ドイツのペーター・アルトマイヤー経済相とフランスのブリュノ・ル・メール経済・財務相は19日ベルリンで、欧州連合(EU)の産業競争力強化に向けたマニフェストを発表した。グローバルレベルの競争が激化するなかで欧州が勝ち組として生き残るために必要な措置として、◇重要産業・技術の公的支援◇競争法の改正◇外資からの重要産業の保護――の3点を指摘。これらの課題への取り組みを5月の欧州議会選挙後に成立する次期欧州委員会に働きかけていく意向を示した。

アルトマイヤー経済相は5日、ドイツとEUの経済競争力強化に向けた長期戦略「国家産業戦略2030」を発表した。中国の台頭やIT分野における米国の優位性を背景に欧州の地盤沈下が進むのを阻止し、経済・技術面での主導権を獲得する狙いで、産業の「強化」と「保護」を政策の2本柱としている。

今回のマニフェストはこれを独仏共同の取り組みへと引き上げるもので、産業・技術支援の具体的な分野としては電動車用電池セルを挙げた。電動車の価値の約40%を占める電池分野で欧州域外のメーカーに全面依存することは産業政策上好ましくないとみているためだ。

車載電池セルの分野では日韓中メーカーの競争力が高く、欧州メーカーは生産を行っていない。

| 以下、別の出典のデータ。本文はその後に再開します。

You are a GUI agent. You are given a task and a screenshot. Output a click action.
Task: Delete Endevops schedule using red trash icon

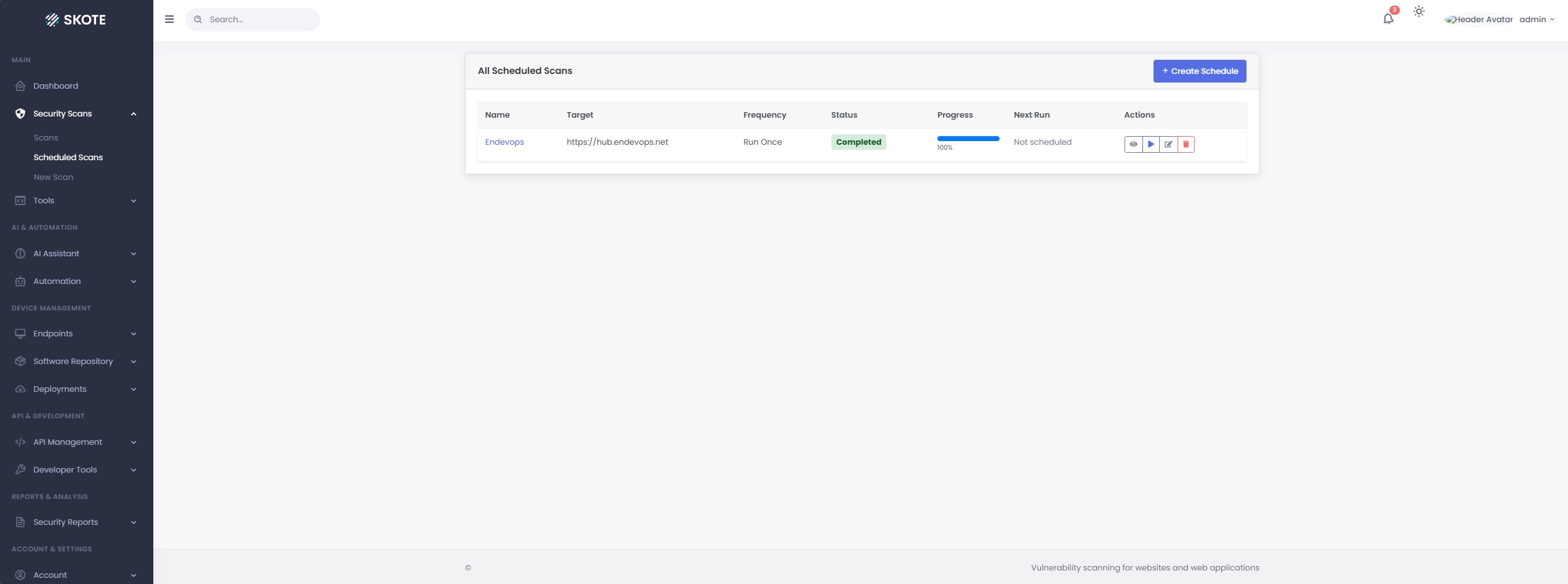[1186, 144]
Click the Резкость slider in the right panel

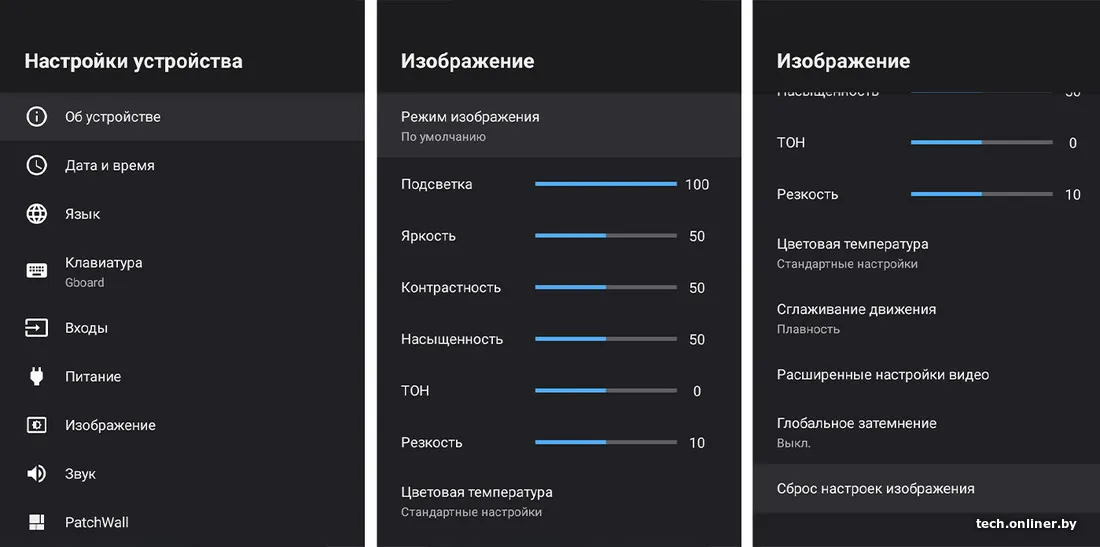981,194
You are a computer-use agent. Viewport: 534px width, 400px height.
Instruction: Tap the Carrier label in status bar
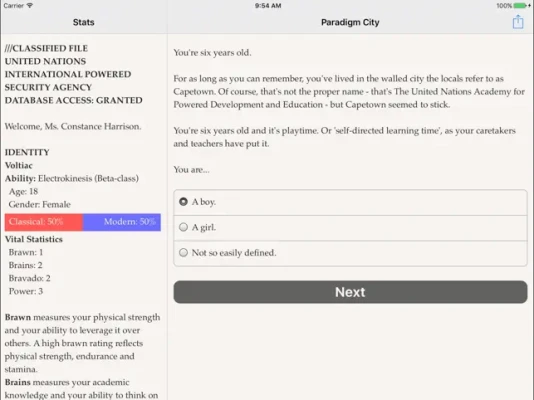(x=14, y=5)
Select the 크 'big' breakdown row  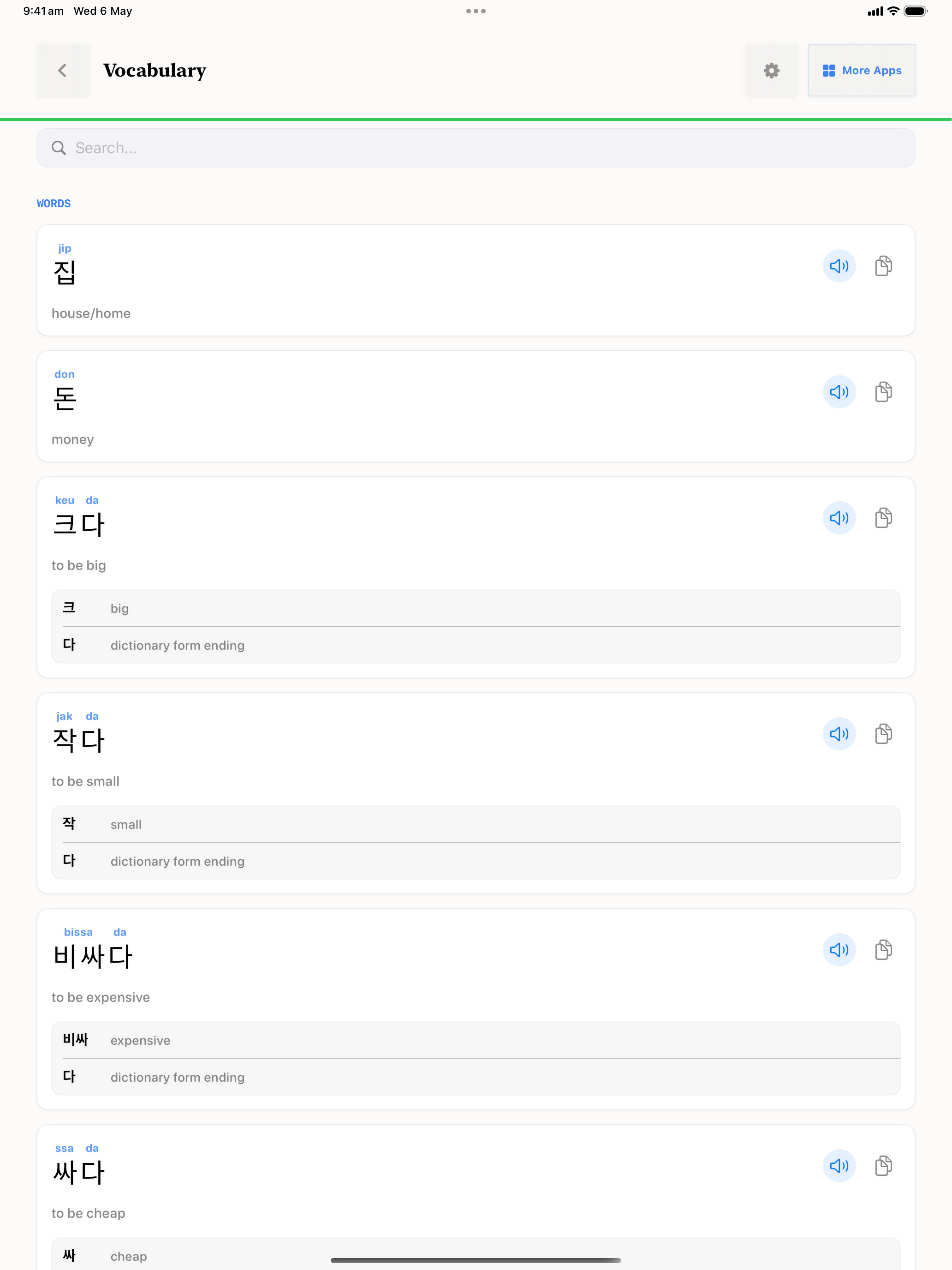(476, 609)
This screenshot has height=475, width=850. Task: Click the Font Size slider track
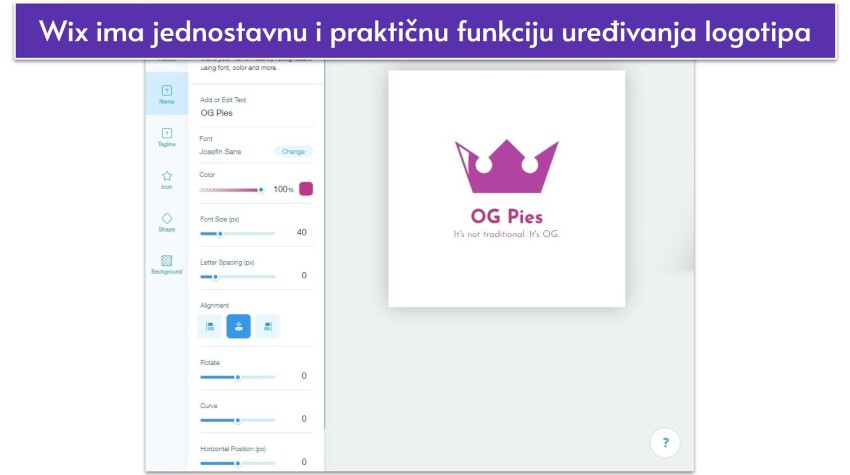[x=238, y=233]
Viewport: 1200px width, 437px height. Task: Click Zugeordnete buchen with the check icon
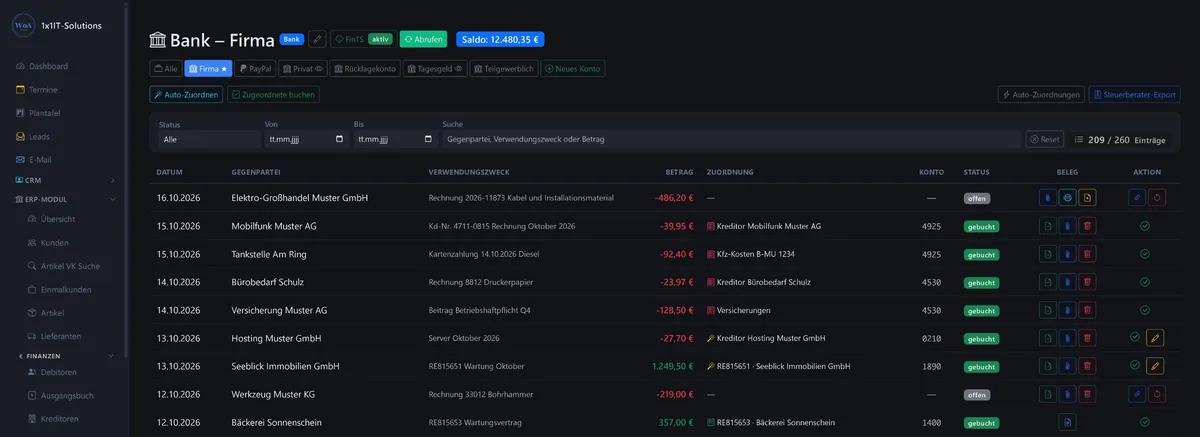(x=274, y=94)
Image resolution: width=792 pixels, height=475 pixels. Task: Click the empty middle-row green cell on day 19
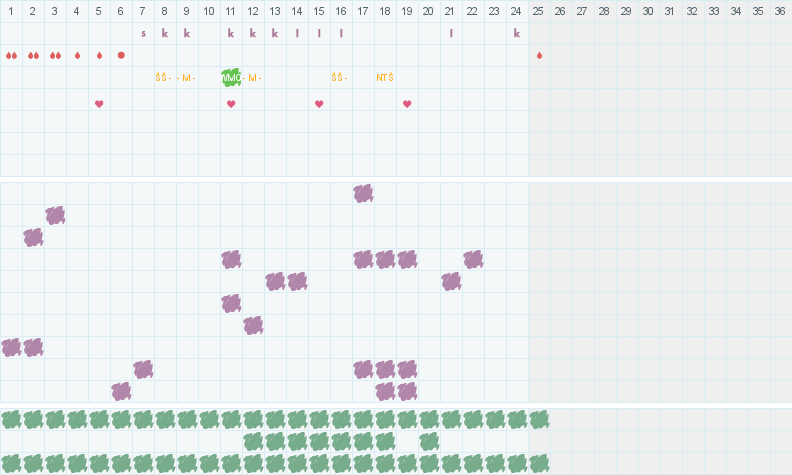tap(407, 441)
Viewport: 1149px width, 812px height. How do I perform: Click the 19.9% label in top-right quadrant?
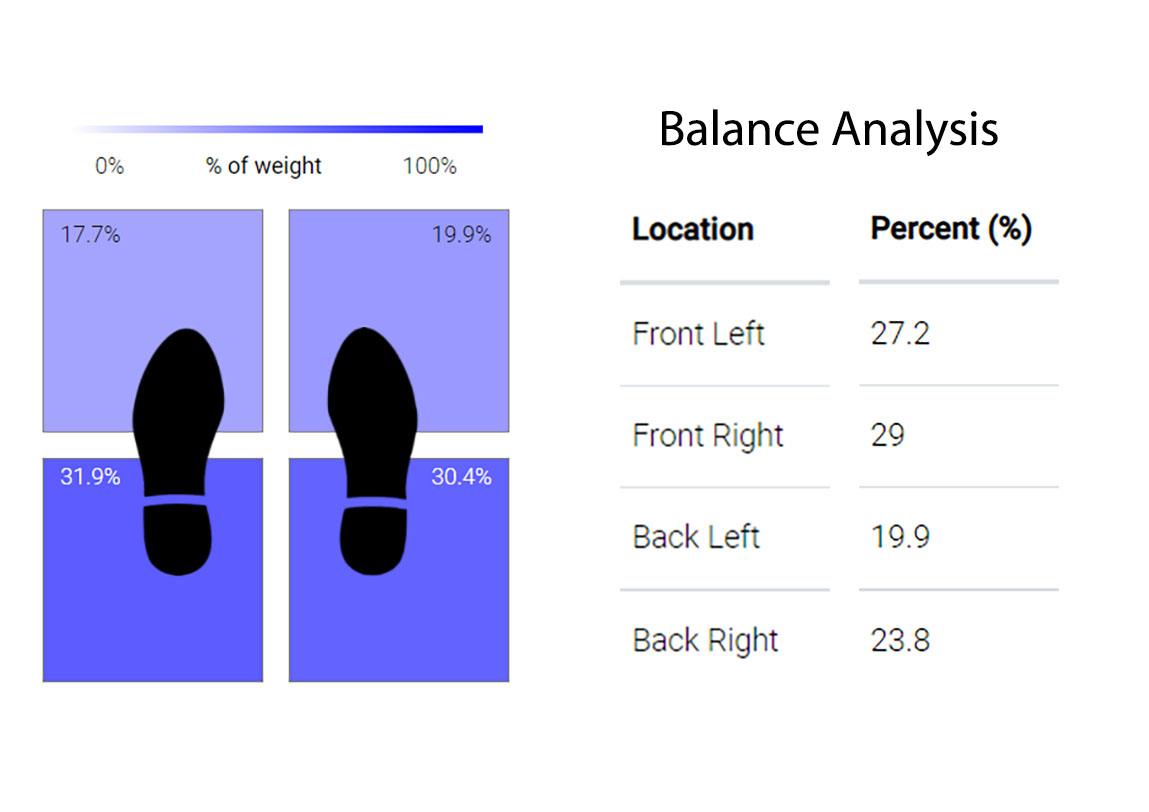point(461,235)
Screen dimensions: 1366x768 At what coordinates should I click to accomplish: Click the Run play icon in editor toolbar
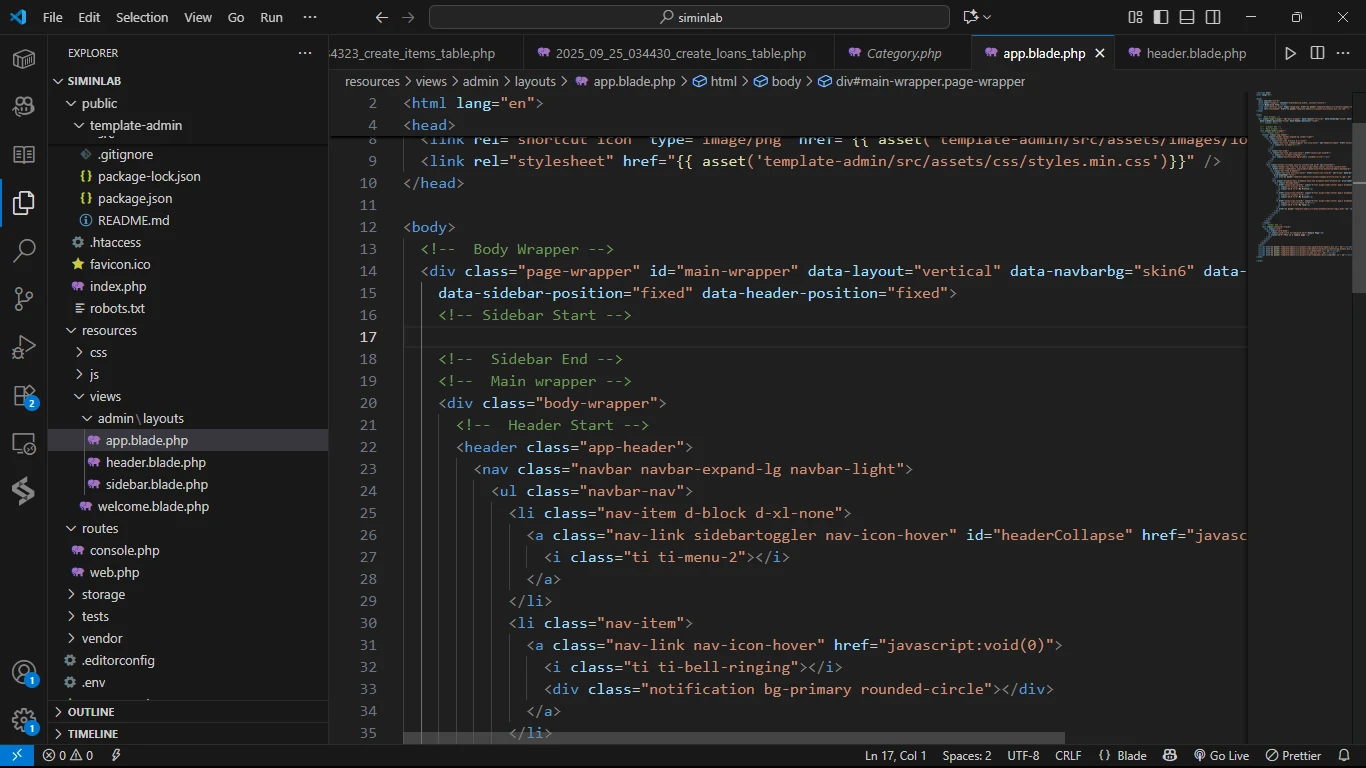pyautogui.click(x=1290, y=53)
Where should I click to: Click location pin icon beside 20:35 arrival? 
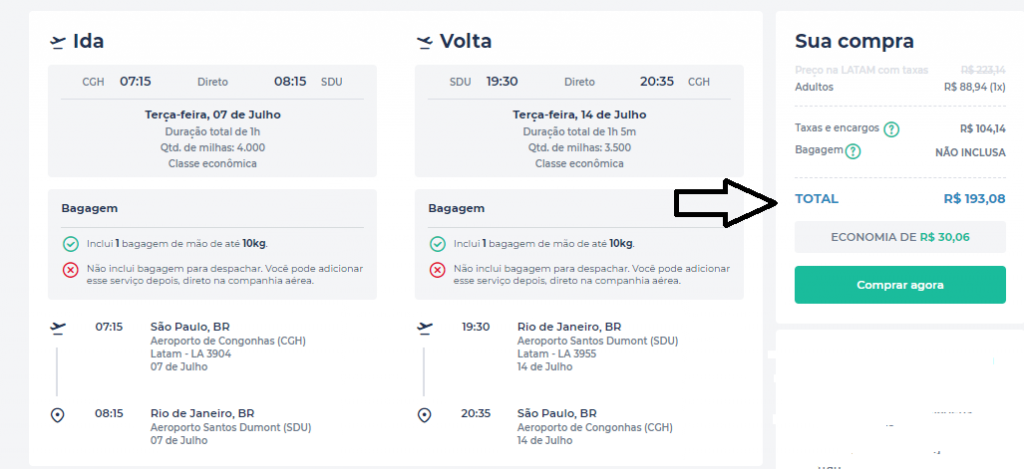[424, 415]
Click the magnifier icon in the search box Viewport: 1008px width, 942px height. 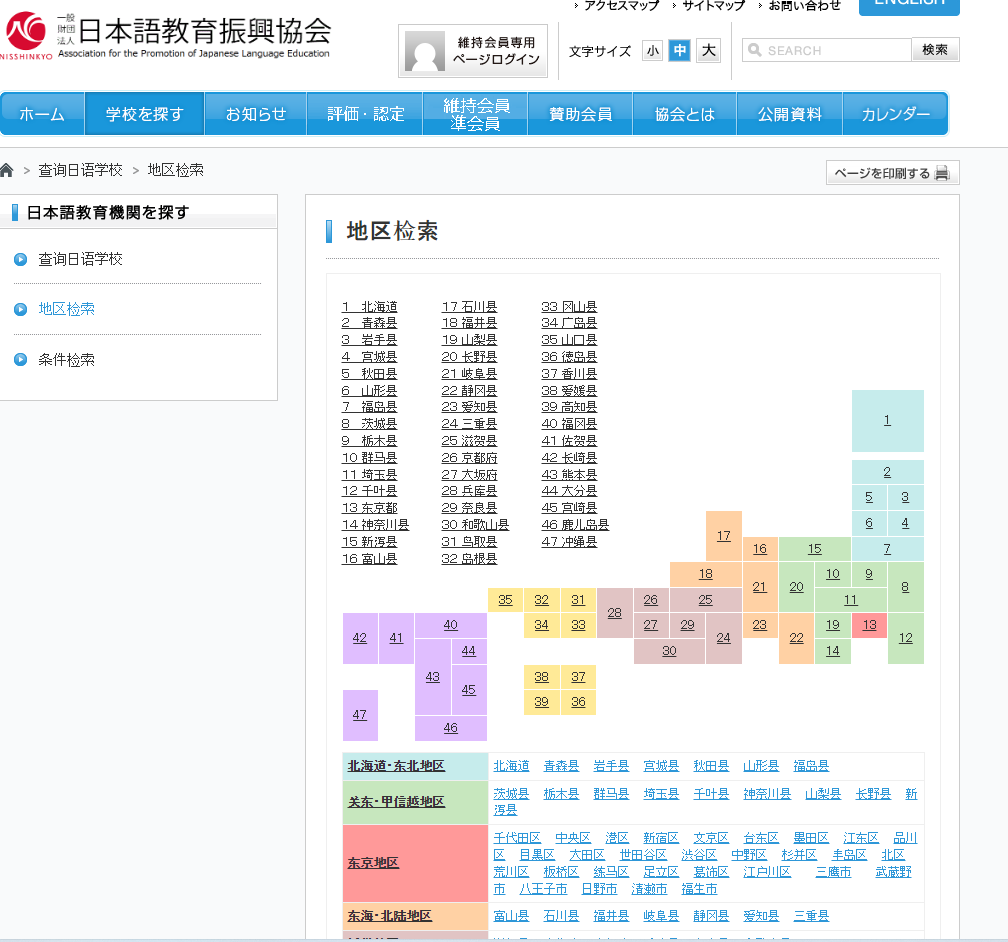(x=754, y=49)
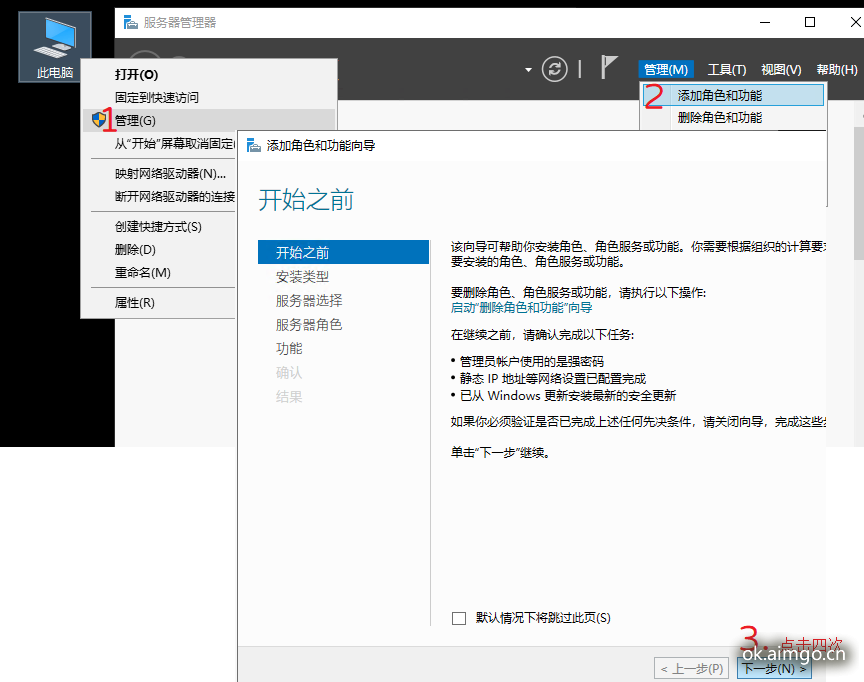Maximize the 服务器管理器 window
This screenshot has height=682, width=864.
click(810, 22)
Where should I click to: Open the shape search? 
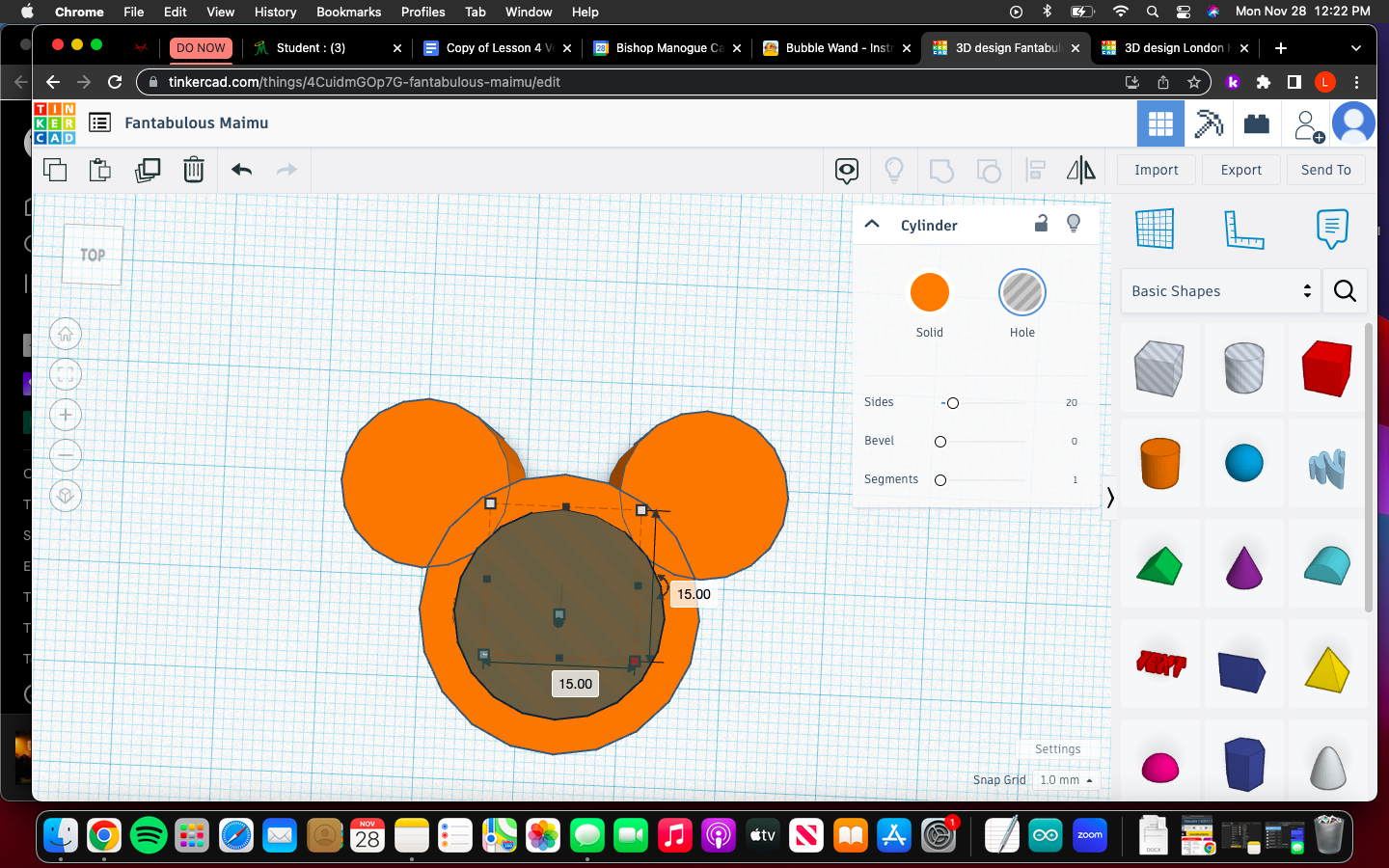[x=1345, y=290]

価格競争力が弱いことが最大のネックとなっている。独仏はこうした現状を改めるためにセル生産の欧州コンソーシアムを資金面で支援する意向をすでに打ち出している。支援額はドイツが最大10億ユーロ、フランスが7億ユーロ。

両国はEU競争法の改正が必要とみる点でも意見が一致している。

欧州委員会は6日、独電機大手シーメンスと仏鉄道車両・設備大手アルストムの鉄道事業統合計画を承認しないと発表した。EU競争法を踏まえるとこの決定は妥当なものだったものの、アルトマイヤー経済相とル・メール経済・財務相はグローバルレベルの競争が激化する現状に見合っていないとの批判。EU競争法の改正に共同で取り組む意向を表明していた。

外資からの重要産業の保護は、先端技術を持つ欧州企業を中国資本が買いあさる現状に歯止めをかけることが狙い。ドイツでは産業用IoTで重要な役割を果たすロボット・自動化機器大手クーカを中国家電大手の美的集団が買収したことで、警戒感が一気に高まった。